Thu, Feb 7, 2013, 00:00

Authorities taking action after string of high-level scandals involving officials

China's anti-corruption drive is starting to bite, as authorities go after the little "flies" and the powerful "tigers" involved in graft, while every week brings fresh revelations of sleaze in high places.

Chinese newspapers can't touch these stories as they risk jail, but citizen journalists and bloggers post them on their Weibo accounts and they go viral very quickly.

Xi Jinping, who was named head of the party and the military in November and will be appointed president in March, said in a speech on January 22nd that targeting the "flies", or lowly people, involved in corruption, was just as important as going after the "tigers", or top officials.

He said failure to put a lid on corruption and extravagance could threaten single-party rule by the Communist Party, after a string of high-level corruption scandals.

Latest revelations

One of the latest revelations involves Li Qingshan, a senior Communist Party member in Liaoning in the northeast, who, online reporters claim, keeps a wife and four mistresses, "one of them who is pregnant". He already has reportedly fathered six children with five women.

As you can imagine, where having more than one child is not an option for the vast majority, this particular form of government sleaze has angered many people.

He is also accused of owning a number of firearms and being involved in organised crime, the Xinhua news agency says.

Official corruption at Chinese New Year is getting so extreme that radio and television stations are to ban advertisements for expensive gifts such as watches, rare stamps and gold coins, Xinhua reports, as part of a push by the government to crack down on extravagance and waste.

Among the brands affected are the makers of the expensive, fiery spirit baijiu, such as Kwei- chow Moutai and Wuliangye Yibin.
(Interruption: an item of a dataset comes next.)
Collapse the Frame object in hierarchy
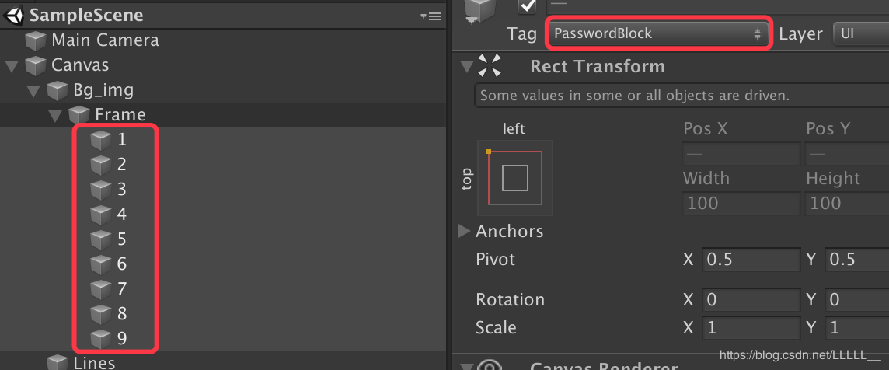Screen dimensions: 889x370 tap(55, 116)
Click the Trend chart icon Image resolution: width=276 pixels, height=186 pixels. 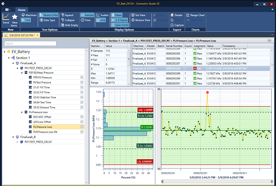pos(6,18)

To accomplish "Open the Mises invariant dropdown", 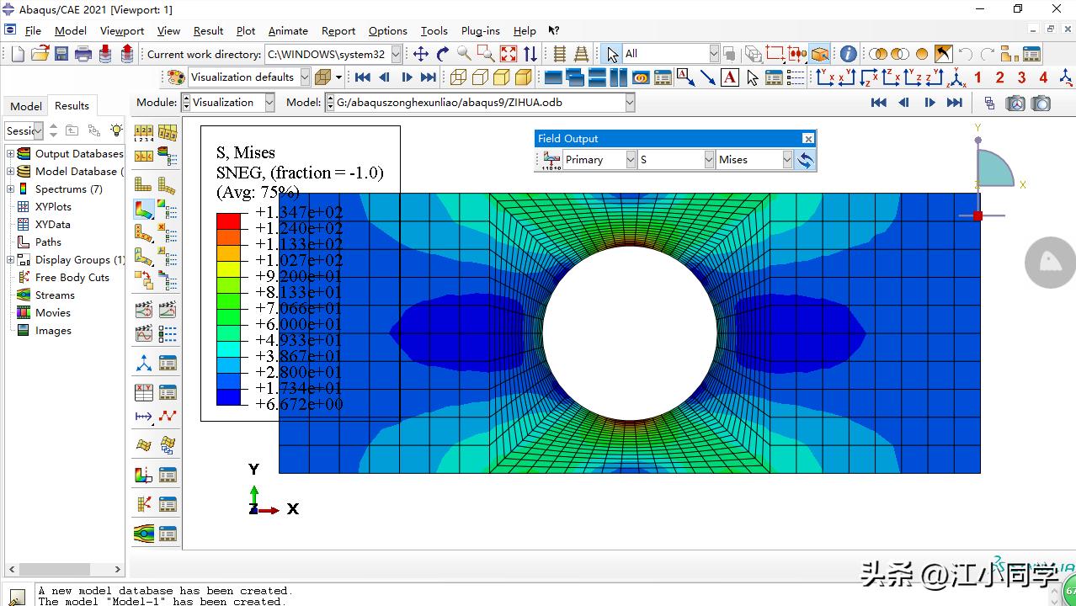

Jewellery retailers are also suffering, after pricey watches came to epitomise corruption.

"As important cultural and ideological strongholds, radio and television channels should fully exert their role of educating the people," a spokesman for the state administration of radio, film and TV told Xinhua.
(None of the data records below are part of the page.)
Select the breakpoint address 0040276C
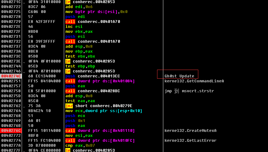point(11,131)
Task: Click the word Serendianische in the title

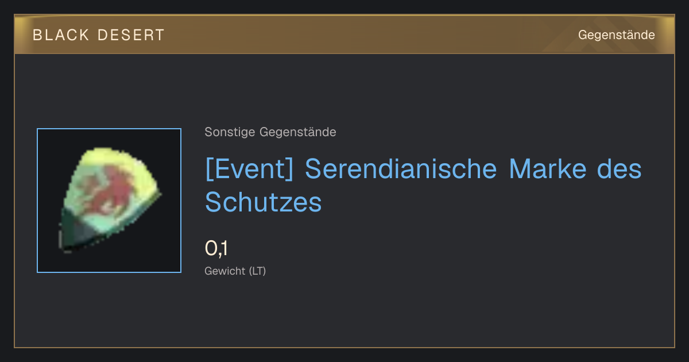Action: [401, 169]
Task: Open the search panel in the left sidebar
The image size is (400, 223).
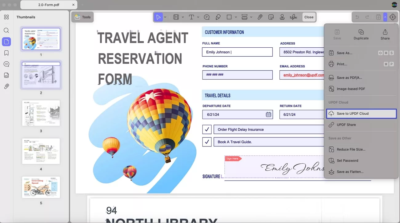Action: point(6,30)
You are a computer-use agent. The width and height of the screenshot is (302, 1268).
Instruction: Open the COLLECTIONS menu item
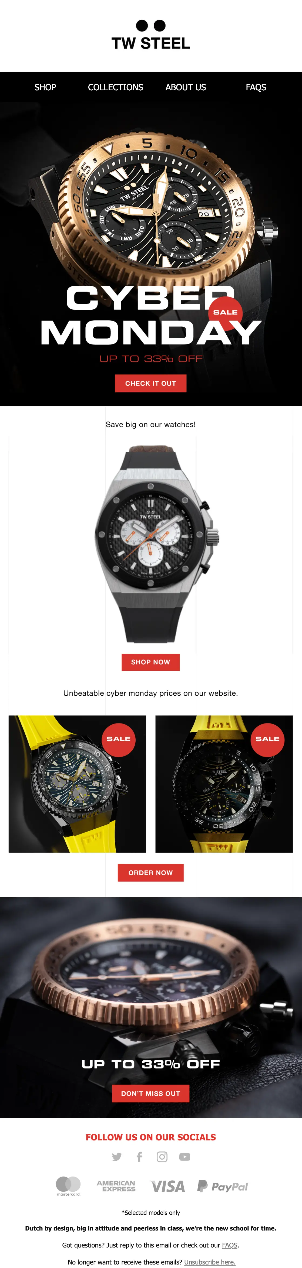[115, 87]
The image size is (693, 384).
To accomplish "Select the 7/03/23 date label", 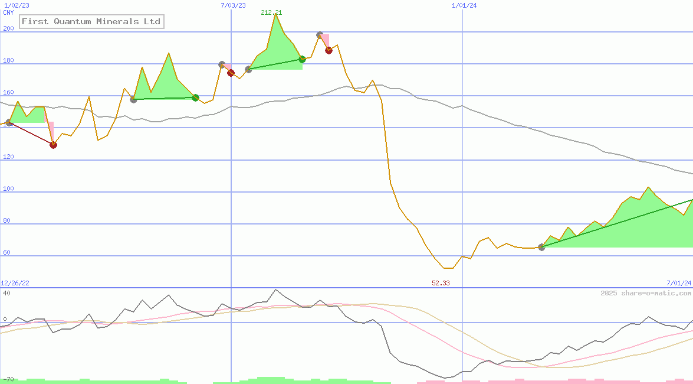I will tap(233, 5).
Last year, Yang Dacai, a former senior work safety official in Shaanxi Province, was fired after bloggers posted photographs of him wearing 11 luxury watches on multiple occasions. He was also criticised for being photographed smiling broadly at the scene of a crash in which 36 people died, but the luxury angle lost him any possible sympathy.

Among the best known whistleblowers is Zhu Ruifeng, a blogger and citizen journalist who has captured the zeitgeist by posting online revelations about corrupt cadres.
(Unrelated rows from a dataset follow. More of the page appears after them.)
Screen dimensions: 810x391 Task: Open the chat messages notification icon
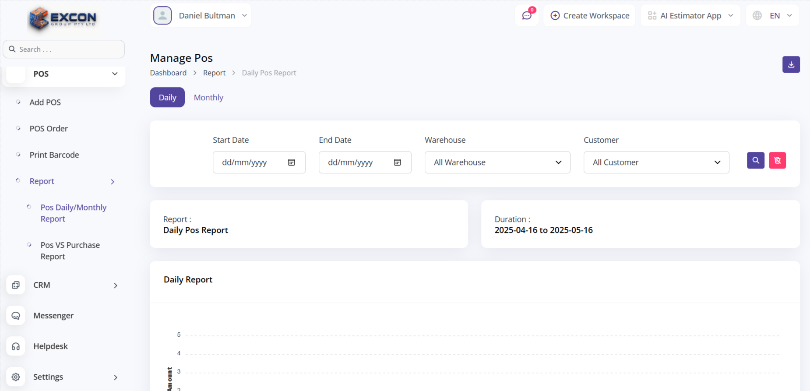click(x=527, y=16)
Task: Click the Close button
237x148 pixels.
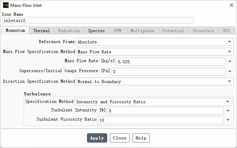Action: pyautogui.click(x=120, y=138)
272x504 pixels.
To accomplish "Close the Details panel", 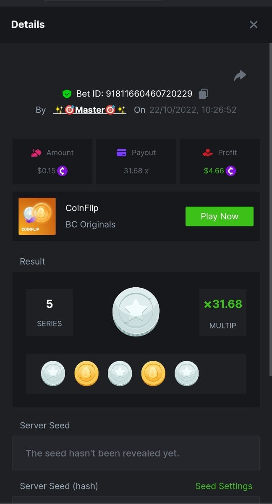I will (x=254, y=24).
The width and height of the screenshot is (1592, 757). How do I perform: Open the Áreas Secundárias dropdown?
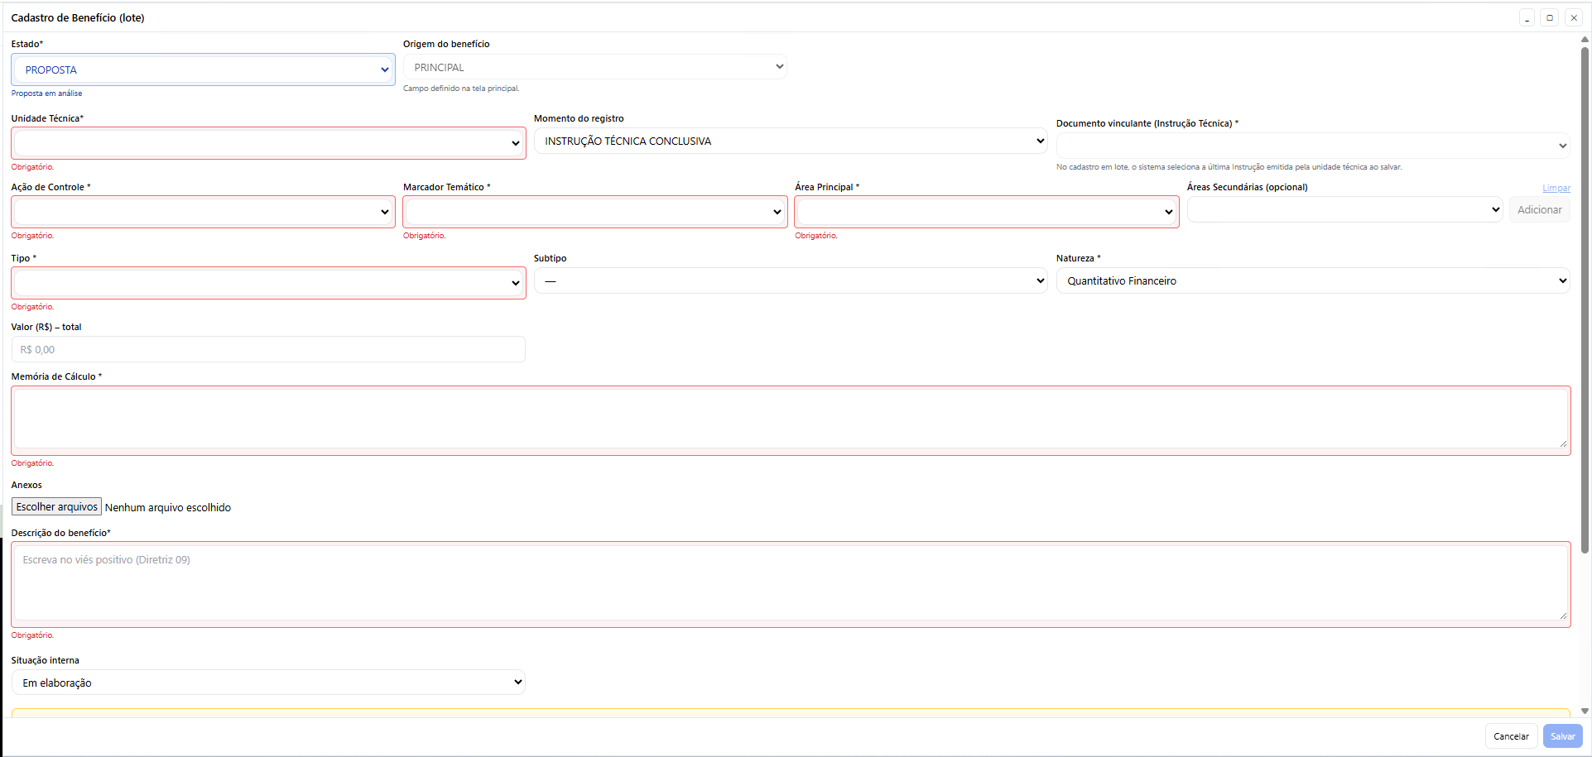pyautogui.click(x=1345, y=210)
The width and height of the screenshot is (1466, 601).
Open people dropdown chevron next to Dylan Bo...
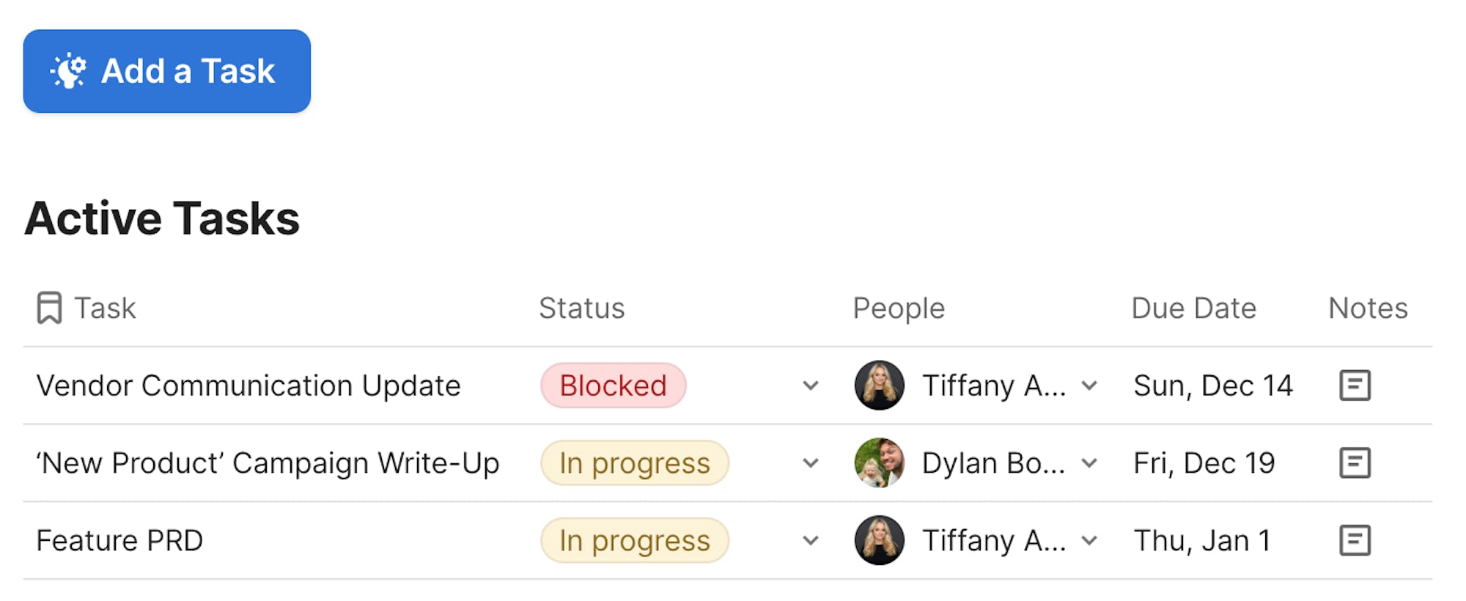click(1090, 463)
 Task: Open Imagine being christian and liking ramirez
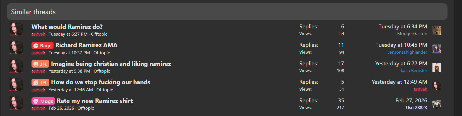111,64

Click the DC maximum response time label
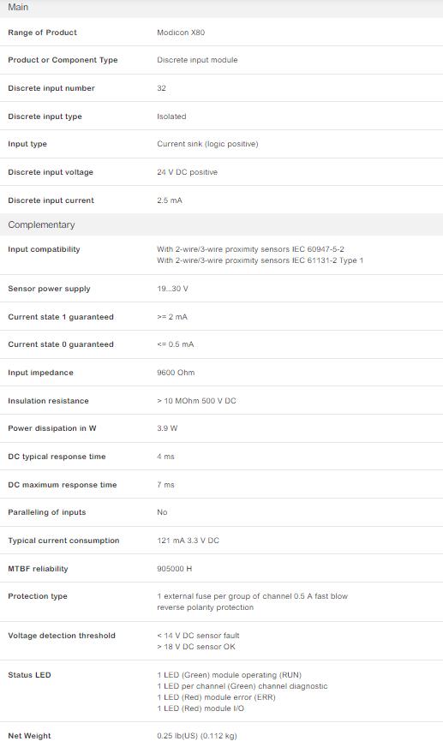click(63, 485)
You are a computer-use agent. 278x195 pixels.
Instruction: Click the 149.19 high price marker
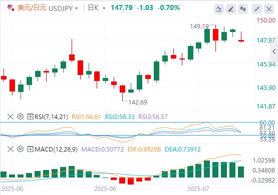pyautogui.click(x=199, y=27)
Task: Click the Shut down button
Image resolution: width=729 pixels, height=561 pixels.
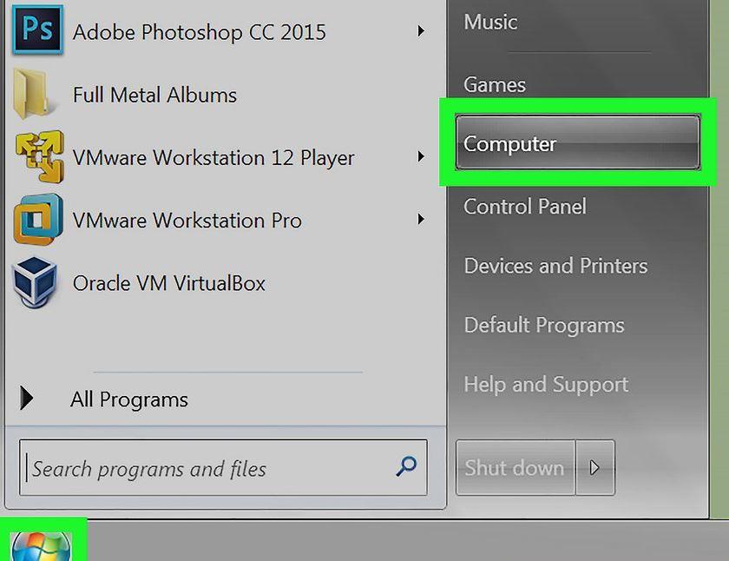Action: (x=516, y=467)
To date, relatively few whistleblowers have been jailed, although Zhu has had police visits and has been interrogated. He posted graph- ic footage on his microblog of a secretly recorded video of an 18-year-old having sex with Lei Zhengfu, the Communist Party boss of a district in the southwestern city of Chongqing.

Investigations revealed that Lei and 10 of his colleagues were filmed having sex with three women at various hotels in meetings set up by a property company trying to secure contracts. When the company sprang the honey-trap, they went to then-chief of police in Chongqing, Wang Lijun, who had the matter silenced.

Wang was the right-hand man of Bo Xilai, the biggest fish of all in the current corruption clampdown, the one-time rising star of the party who looked set for high office, but who became enmeshed in the biggest scandal in China in decades. Bo is expected to face charges of corruption after he was ousted as party boss in Chongqing

Since his ousting, the case was reopened and Lei and his cronies have all been fired.

Crackdown extending

Others include Liu Tienan, a senior energy regulator and vice-president of the national development and reform committee, who is being investigated for accusations he lied about his qualifications, stole bank loans and threatened a former mistress.

The crackdown is extending beyond China's borders. Macau, the former Portuguese colony which is now the gambling capital of the world, taking in far more in revenue from the tables than Las Vegas, has been jittery amid talk that the government is planning to extend the crackdown there.

The targets are the junkets for high-rollers, big-spending mainland Chinese who use the tables to clear ill-gotten gains. Many of these VIP gamblers are government officials.